Clarification: A story about the city of Delray Beach limiting rooftop uses in single-family neighborhoods might have been unclear. The new height limit does not include the 7-foot-tall foundation required by the Federal Emergency Management Agency and the Florida Building Code for barrier island residences.
By Jane Smith
After more than a year, the Delray Beach City Commission unanimously approved limiting rooftop uses in single-family neighborhoods citywide. On the barrier island, architects had been creating outdoor living rooms on the roofs of new construction.
Homes and duplexes are now limited to 35 feet in height and allowed to have only air- conditioning equipment and other mechanical devices on the roof, according to the ordinance approved March 2. The height does not include the 7-foot-tall foundation required by the Federal Emergency Managment Agency and the Florida Building Code for barrier island residences.
The equipment must be screened by a 4-foot-high wall and can take up a maximum of 10% of the roof space.
Rooftop walls between 4 and 10 feet high must be approved by a city board.
Commercial buildings, including hotels, in the central business district can have rooftop uses, including bars, restaurants and the like.
No members of the public spoke concerning the limits on rooftop uses in residential districts. Commissioners also did not make comments or ask questions after the Development Services director said the ordinance had no changes from the first reading in February.
The commission first imposed a six-month moratorium in January 2020 while staff researched the issue of what can be allowed on residential rooftops. The moratorium was extended again in June and December.

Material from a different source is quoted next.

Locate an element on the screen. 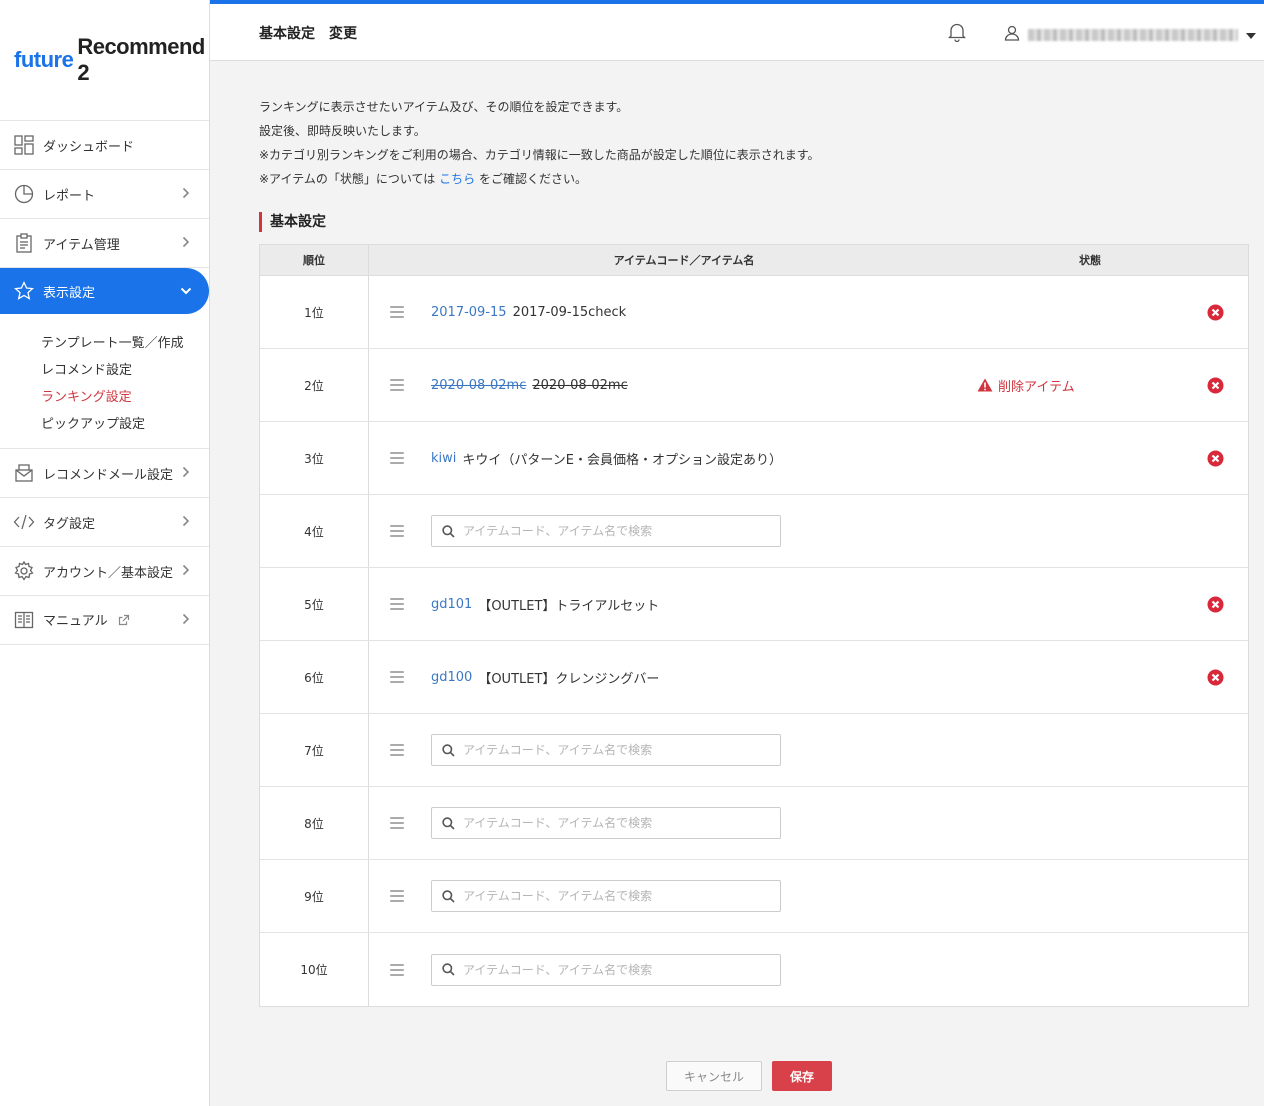  page-title: 基本設定 変更 is located at coordinates (308, 34).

The moratorium came about after a new duplex at 100 Gleason St. received Site Plan and Appearance Review Board approval on Dec. 11, 2019, when the architect agreed to reduce massing on the roof. The duplex was approved to build 10 feet above the 35-foot height limit to put an elevator shaft, a grill and a wet bar on the roof.
“The neighbors are upset because their ocean views will be blocked by my developed property,” John DeLeonibus, who owns the duplex with his wife, Sally, said at the December 2019 board meeting. “They all want to be the last man in paradise.”

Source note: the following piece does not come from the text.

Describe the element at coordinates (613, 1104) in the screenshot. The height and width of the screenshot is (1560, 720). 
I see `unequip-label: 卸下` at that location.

He said referring to the neighbors who spoke against his duplex’s height.
The DeLeonibus couple sued the city in November 2020, asking a judge to allow them to finish the duplex according to their July 2019 building permit. That lawsuit is still open in Palm Beach County Circuit Court.
Some residences on the barrier island have outdoor living rooms on the roof, equipped with fixed grills, hot tubs, sinks and large-screen TVs. The increased height is out of character with the barrier island neighborhood, two residents who live near the Gleason duplex said at the December 2019 board meeting.
The Beach Property Owners Association appealed to the City Commission in March 2020 to stick to the 35-foot height limits.
“Our conclusion is that these allowances have led to the equivalent of a fourth floor on these buildings,” Bob Victorin, BPOA president, wrote.
Rooftop amenities, such as fixed grills and big-screen TVs, can be accommodated below the 35-foot height limit, Victorin wrote.
The new ordinance did not affect residences already built and the ones under construction.